【68】証明方式−厳格な証明・自由な証明

厳格な証明 証拠能力を有する証拠による適式な証拠調べ(304〜310条)を経た証明方式
自由な証明 厳格な証明でない自由化された証明方式

適正な証明 当事者の申立を条件として自由な証明から厳格な証明への可変的移行を認める証明方式(自由な証明の一種)
【論点】 厳格な証明を必要とする事実は何か。

「事実の認定は証拠による」(証拠裁判主義:317条)。
ここに「証拠」とは、適式な証拠調べを経た証拠能力を有する証拠の意味と解するのが通説である(厳格な証明)。

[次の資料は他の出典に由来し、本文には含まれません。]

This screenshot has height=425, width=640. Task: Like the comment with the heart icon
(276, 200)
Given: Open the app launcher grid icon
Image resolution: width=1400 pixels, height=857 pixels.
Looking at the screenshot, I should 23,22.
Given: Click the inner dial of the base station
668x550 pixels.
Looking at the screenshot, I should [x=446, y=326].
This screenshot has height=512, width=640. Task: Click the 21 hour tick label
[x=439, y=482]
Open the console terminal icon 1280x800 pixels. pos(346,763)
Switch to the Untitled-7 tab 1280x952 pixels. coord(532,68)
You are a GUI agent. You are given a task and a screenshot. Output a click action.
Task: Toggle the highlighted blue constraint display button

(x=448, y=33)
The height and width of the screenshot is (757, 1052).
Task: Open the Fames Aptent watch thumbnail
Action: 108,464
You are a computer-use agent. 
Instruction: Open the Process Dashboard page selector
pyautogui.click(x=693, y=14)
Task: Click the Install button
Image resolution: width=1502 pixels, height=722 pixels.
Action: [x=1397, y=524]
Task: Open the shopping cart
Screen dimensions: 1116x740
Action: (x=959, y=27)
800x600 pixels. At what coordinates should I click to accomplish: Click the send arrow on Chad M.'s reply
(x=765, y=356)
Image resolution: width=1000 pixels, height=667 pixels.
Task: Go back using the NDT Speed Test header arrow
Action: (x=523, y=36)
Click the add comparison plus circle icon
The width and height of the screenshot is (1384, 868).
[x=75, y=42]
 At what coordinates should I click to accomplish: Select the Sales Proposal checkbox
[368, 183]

しかし、厳格な証明と自由な証明という機械的な区別には疑問がある。事実以外の証明については適式な証拠調べは一切不要とするならば、適正手続の保証を定めた憲法31条の趣旨に反するからである。

かといって、すべての事実の証明に適式な証拠調べを要求するならば、裁判所の負担が大きく、現実的でない。

そこで、自由な証明とされるもののなかに、当事者の申立を条件として自由な証明から厳格な証明への可変的移行を認めるもの(適正な証明)を認めて、柔軟な運用を期するべきである。